第6回日本地域理学療法学会学術大会

Presentation information

一般口述

健康増進1

[O] 一般口述2

Sat. Dec 14, 2019 1:00 PM - 2:00 PM Room3 (East Building 2nd floor, Middle Conference Room)

座長:藤原 邦寛(あすかい診療所  通所リハビリテーション)

[O-012] 要支援・軽度要介護高齢者に対する歩数増加を目的とした日課への介入効果

*安藤 卓1,2、樋口 由美1、北川 智美1、村上 達典1、藤堂 恵美子1、畑中 良太1、上月 渉1、永井 麻衣1、北村 綾子1、上田 哲也1 (1. 大阪府立大学大学院総合リハビリテーション学研究科、2. 藍野大学医療保健学部理学療法学科)

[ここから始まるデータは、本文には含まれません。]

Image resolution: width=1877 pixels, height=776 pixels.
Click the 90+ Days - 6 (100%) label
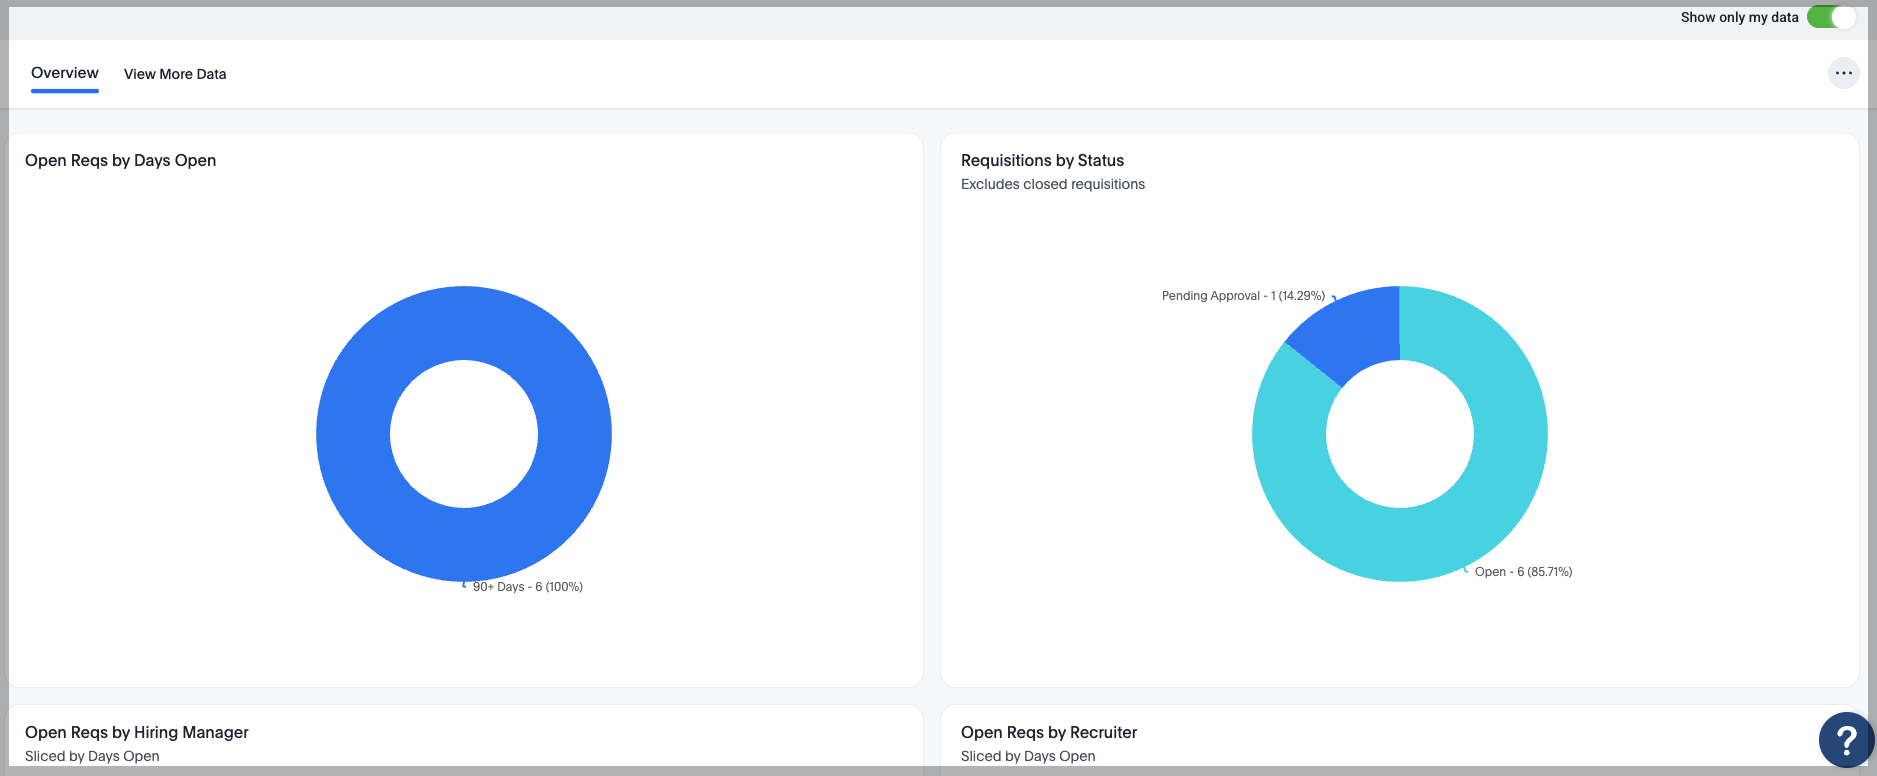(x=528, y=587)
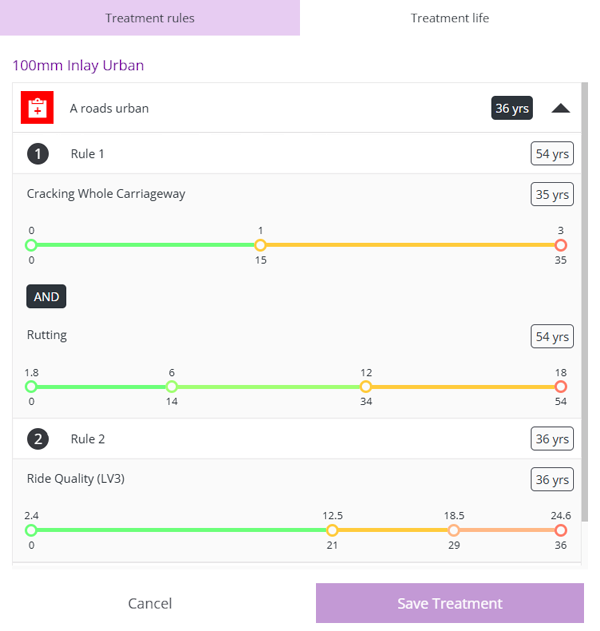Click the Rutting slider handle at 14
The width and height of the screenshot is (600, 631).
[x=172, y=387]
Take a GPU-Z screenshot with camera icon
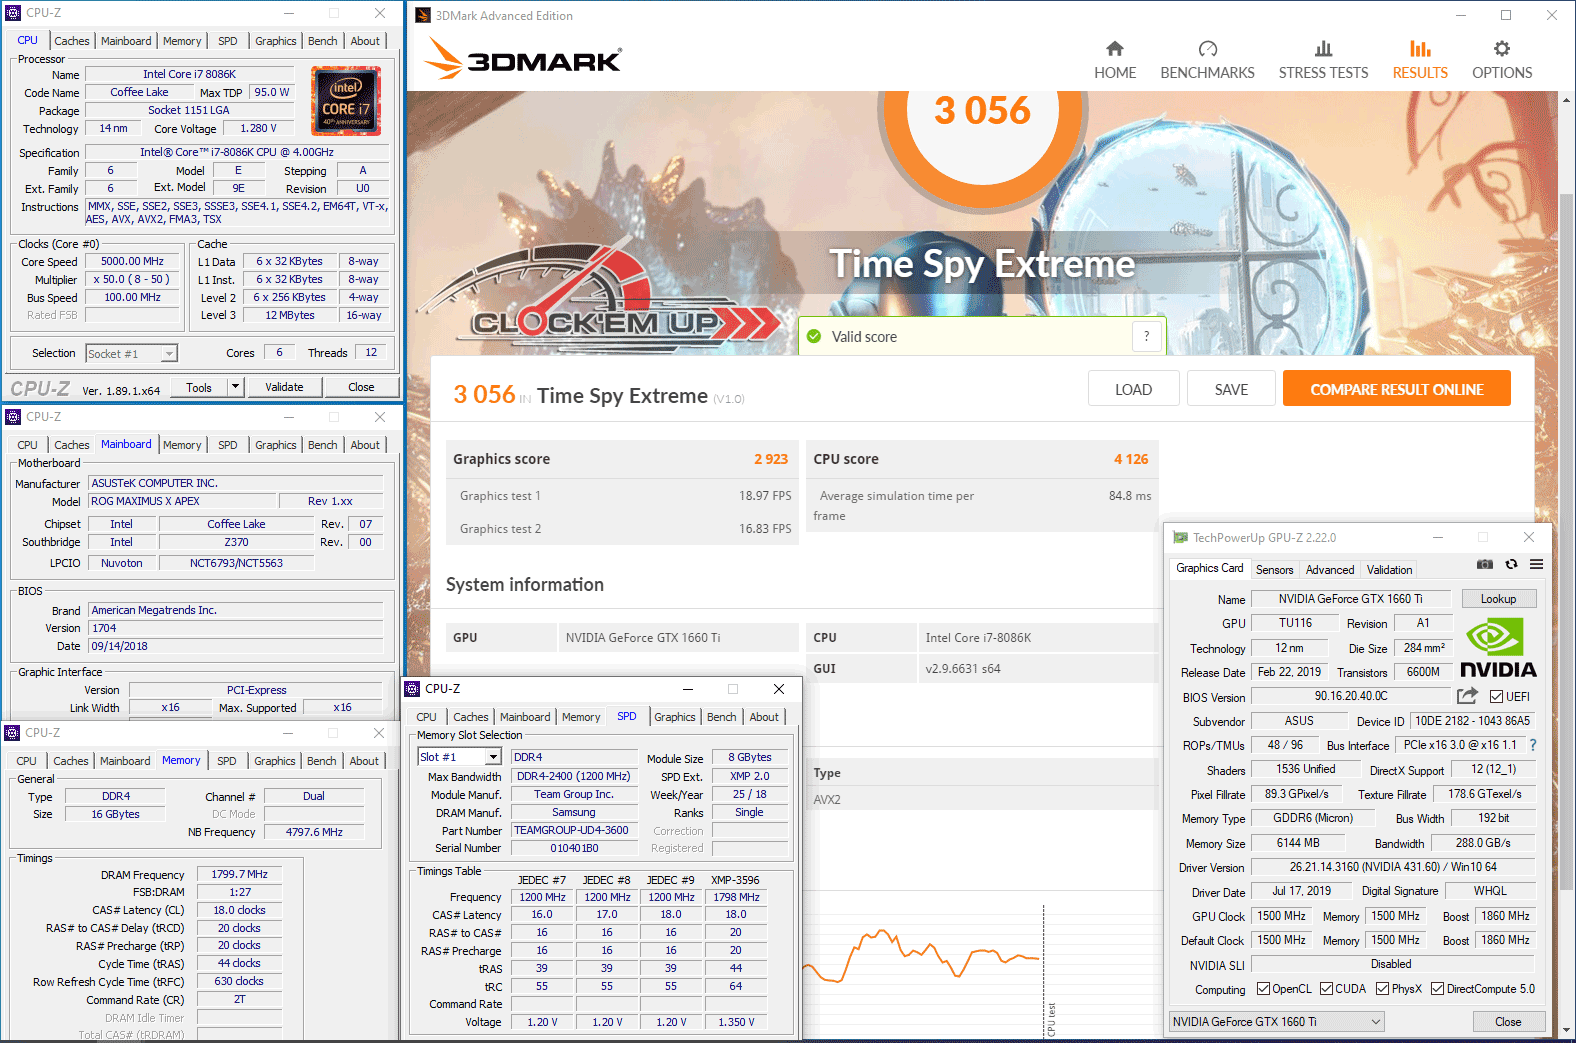This screenshot has width=1576, height=1043. (x=1485, y=565)
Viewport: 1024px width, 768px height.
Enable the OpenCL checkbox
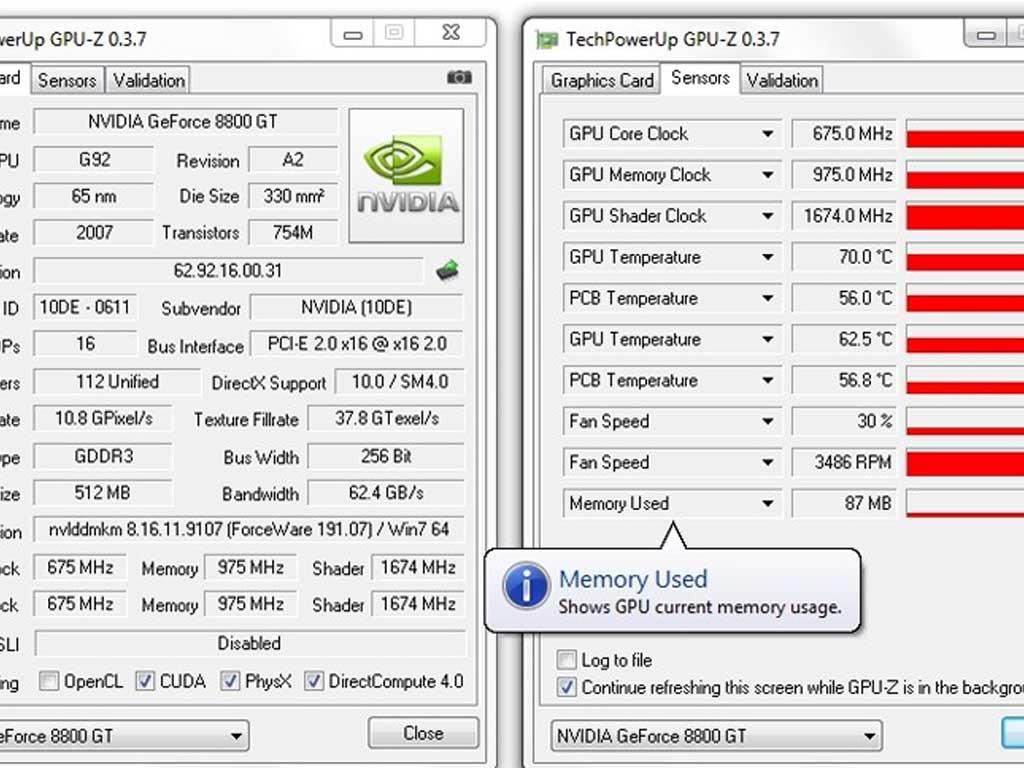(49, 682)

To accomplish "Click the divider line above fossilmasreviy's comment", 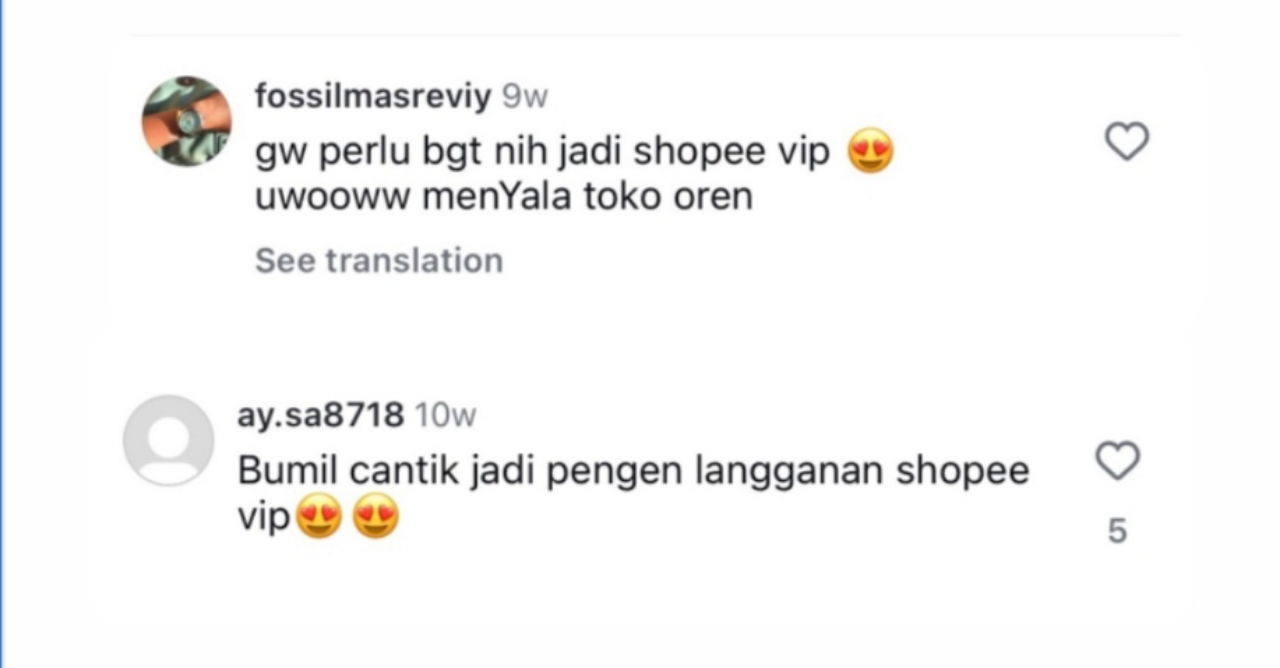I will pyautogui.click(x=655, y=36).
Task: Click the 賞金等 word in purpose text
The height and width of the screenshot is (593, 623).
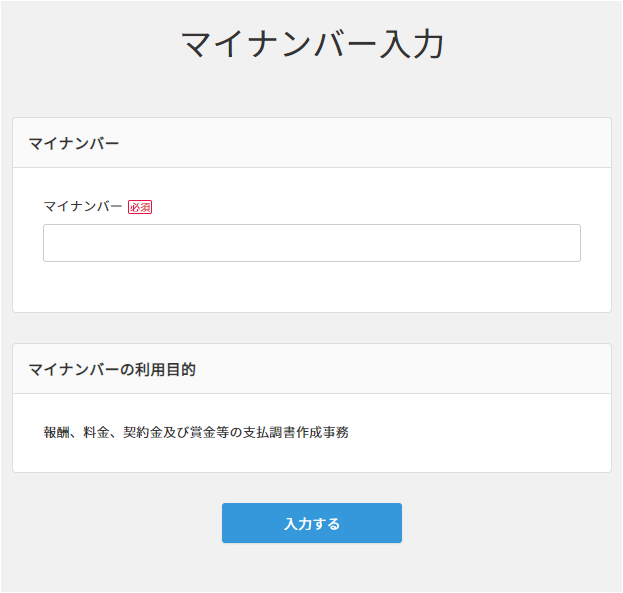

Keywords:要支援・軽度要介護高齢者、歩数、日課

【はじめに】要支援・軽度要介護高齢者の歩数を増加させることは、生活機能維持・向上の観点から重要である。介入の方法として筋力トレーニングを代表とする運動があるが、身体的に虚弱な高齢者においては,継続性の問題から効果が一定の見解を得ない。一方、日常生活に規律を持たせ、継続性を促す活動として日課がある。本研究は、日課および運動による介入を12週間行い、歩数増加に対する効果を検証することを目的とした。
【方法】研究デザインは12週間介入を行う比較臨床試験である。関西圏3ヶ所で通所介護施設を利用する65歳以上の高齢者46名を対象とした。取り込み基準は屋内歩行が自立、除外基準は要介護4、5、Mini-Mental State Examinationが24点未満、ペースメーカーを留置している者とした。基準を満たし介入を完遂できた36名(平均年齢84.5±6.0歳、女性28名、77.8%)を分析対象とした。方法は、基本属性(年齢、身長、体重、要介護度、結婚有無、同居家族有無)を実測・聴取し、対象者を施設利用曜日別に生活介入群(LI群)、自宅運動群(HE群)、対照群(CON群)に振り分けた。3群には通常の通所介護サービスが提供された。それに加えて、LI群には生活スタイルを問診・評価し、新たに提案した日課を実施させた。HE群には下肢の筋力増強練習やバランス練習を含む、自宅での自主トレーニングを指導した。両群ともに介入期間は12週間とした。介入の確認のために、カレンダーを対象者に配布し、実施の有無を記録してもらった。各群にはベースライン時、6週間後そして12週間後に歩数、Functional Independence Measure(FIM)、膝伸展筋力、Timed Up & Go(TUG)テストを測定した。歩数は、手関節装着型の身体活動量計を用い、8日間の連続データを計測した。歩数は、脱着日を除く6日間の連続データを分析に用いた。統計学的分析は、各アウトカムのベースライン時から6週間後および12週間後の変化率を算出した。3群間の変化率の比較には,Kruskal-Wallis検定およびχ2検定を用いた。有意差のある項目に対してBonferroni法で調整したMann-WhitneyのU検定を行い、効果量rを求めた。有意水準は5%未満とした。
【結果】LI群、HE群、CON群は各13名、10名、13名であった。遵守率はLI群76.4%、HE群69.3%であった。ベースライン時に3群間に有意な差はなかった。ベースライン、6週間後、12週間後の歩数の平均値(単位:歩/日)は、LI群1,592、1,778、1,830、HE群1,273、1,289、1,284、CON群1,540、1,333、1,110であった。変化率の3群比較では、LI群の12週間後の歩数に他の群と比して有意な向上が認められた(変化率LI:25.3%、HE:0.4%、CON:-21.9%、p=0.04、r=0.51)。FIM、膝伸展筋力、TUGの変化率には有意な差は認められなかった。
【結論】要支援・軽度要介護高齢者に対する12週間の日課への介入は、CON群に比して歩数を有意に増加させた。一方、運動による介入効果は認められなかった。

【倫理的配慮、説明と同意】
本研究は大阪府立大学大学院総合リハビリテーション学研究科研究倫理委員会の承認を得て実施した(承認番号2019-119)。なお、対象者には本研究の趣旨を口頭および書面で説明し、同意を得た。また、手の不自由さがあり、書面にて同意が得られない者は、家人の代筆をもって同意ありとした。